Thursday
We have a Lakeflow Spark Declarative Pipeline using the new PySpark Pipelines API. This was working fine until about 7am (Central European) this morning when the pipeline started failing with a PYTHON.NAME_ERROR: name 'kdf' is not defined. Did you mean: 'sdf'?
The code has not changed and nothing in our infrastructure has changed, so i'm not sure why this has suddenly started happening. I've raised an error with Azure (we're on Azure Databricks), but they are slow so i'm shouting into the void here. Any suggestions? 😅
Thursday
The Azure region (Norway East) might have something to do with it. An example pipeline works fine in Sweden Central.
Thursday
Another clue: the SQL API seems to work, while a Python-based pipeline still fails with this eror.
Thursday
Hi, we have the same issue - could you share the json with detailed error?
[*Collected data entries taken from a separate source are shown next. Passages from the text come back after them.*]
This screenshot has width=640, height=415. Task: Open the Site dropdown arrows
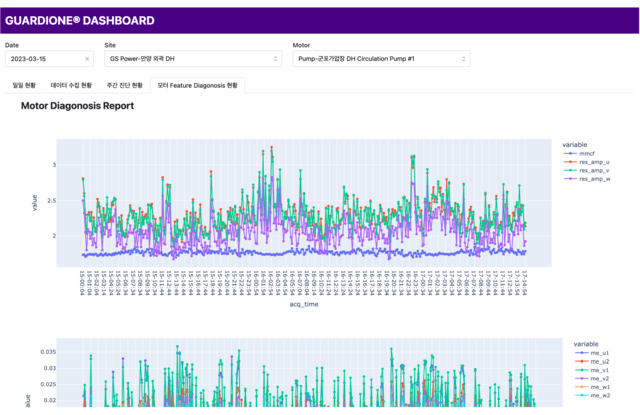pos(276,59)
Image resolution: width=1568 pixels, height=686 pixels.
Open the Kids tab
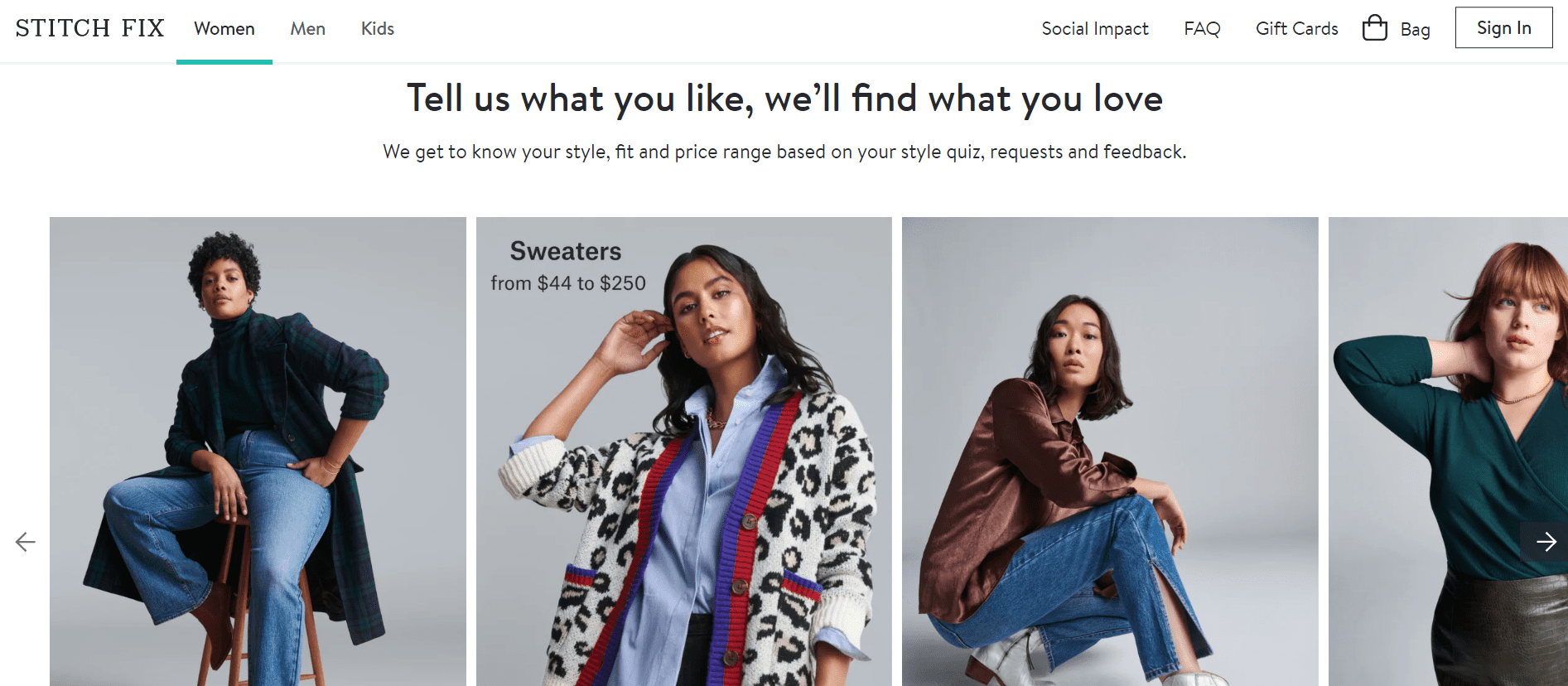(377, 28)
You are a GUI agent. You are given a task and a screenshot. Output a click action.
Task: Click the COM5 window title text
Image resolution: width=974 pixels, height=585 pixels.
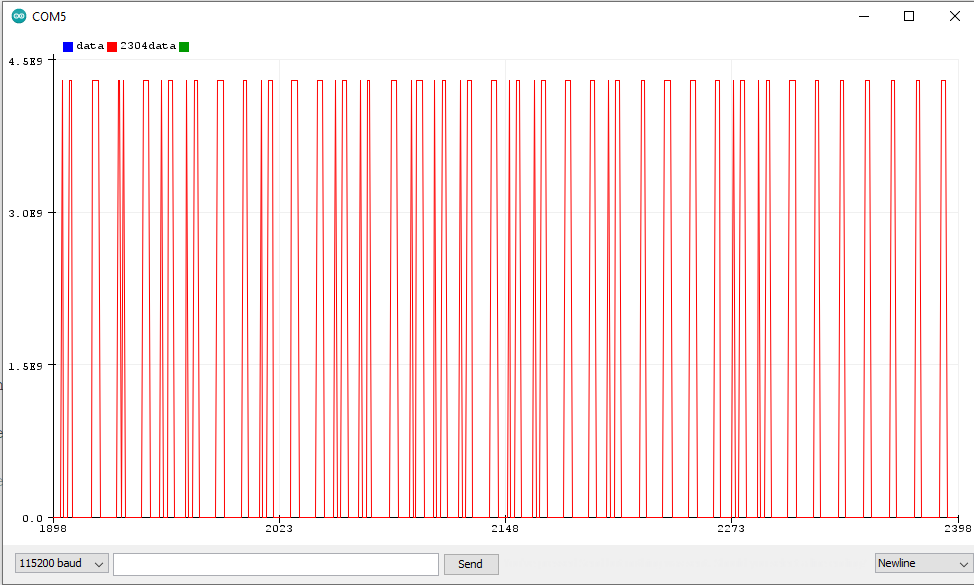[x=49, y=17]
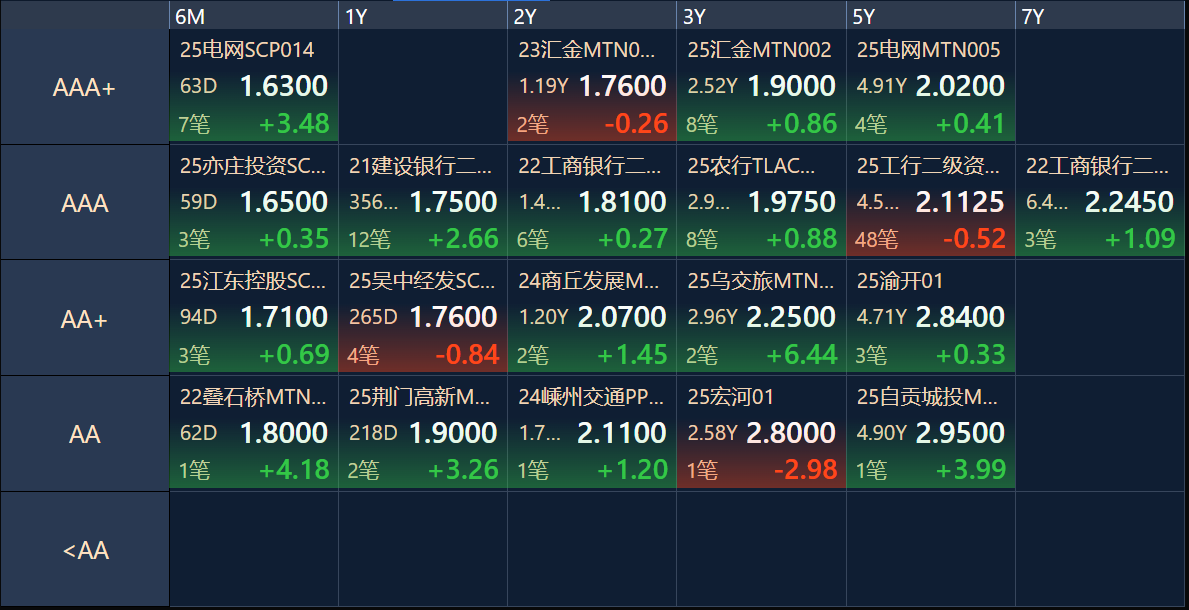This screenshot has width=1189, height=610.
Task: Open the 25吴中经发SC bond cell
Action: 423,318
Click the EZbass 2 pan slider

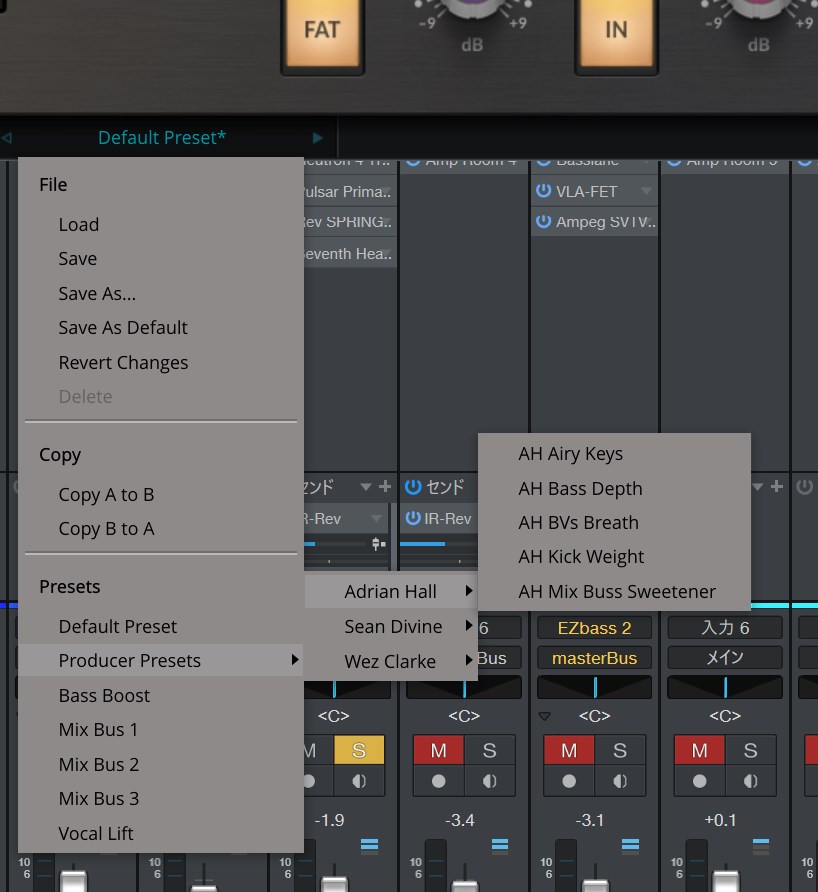point(594,687)
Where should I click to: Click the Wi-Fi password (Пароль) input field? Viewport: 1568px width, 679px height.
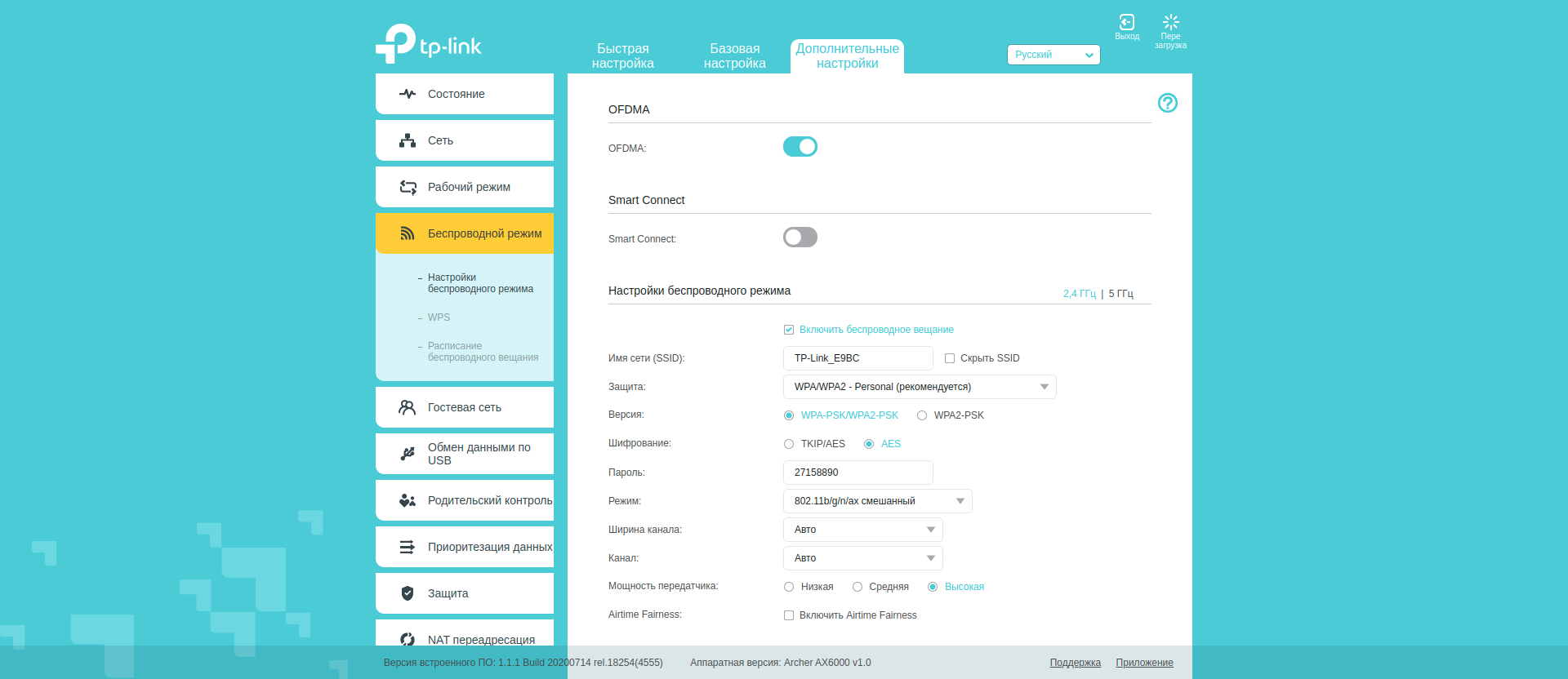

Does it by any chance mention error in line 79?
Thursday
I'm not sure if i can share the complete json. For us the json error refers to line 99, which is a blank link in the src file it refers to.
Thursday
For us it happened in westeurope around the same time
Thursday
Is it still occurring for you today (+24 hours after the start)? It is for us.
Friday
It is - we have raised a ticket to Databricks
yesterday
It turns out this problem was caused by a package that was pip installed using an init script. This package had for some reason started pulling in pandas 3.x (despite the fact that the package itself had not been updated), and our Databricks contact informed us that DLT does not support Pandas 3 at this time (at least until the next version of the DBR). Once we pinned the pandas version to < 3 then the pipelines started working again.
No idea why pandas 3 was suddenly chosen, nor why the error message is so cryptic, but glad we found a solution in the end!
15 hours ago
Hi, I ran into the same error starting late last week.
The issue was caused by dependency version conflicts between my custom package and the libraries preinstalled on the Databricks serverless environment.
I fixed it by pinning all my package dependencies to the versions already provided by the serverless cluster, which resolved the error.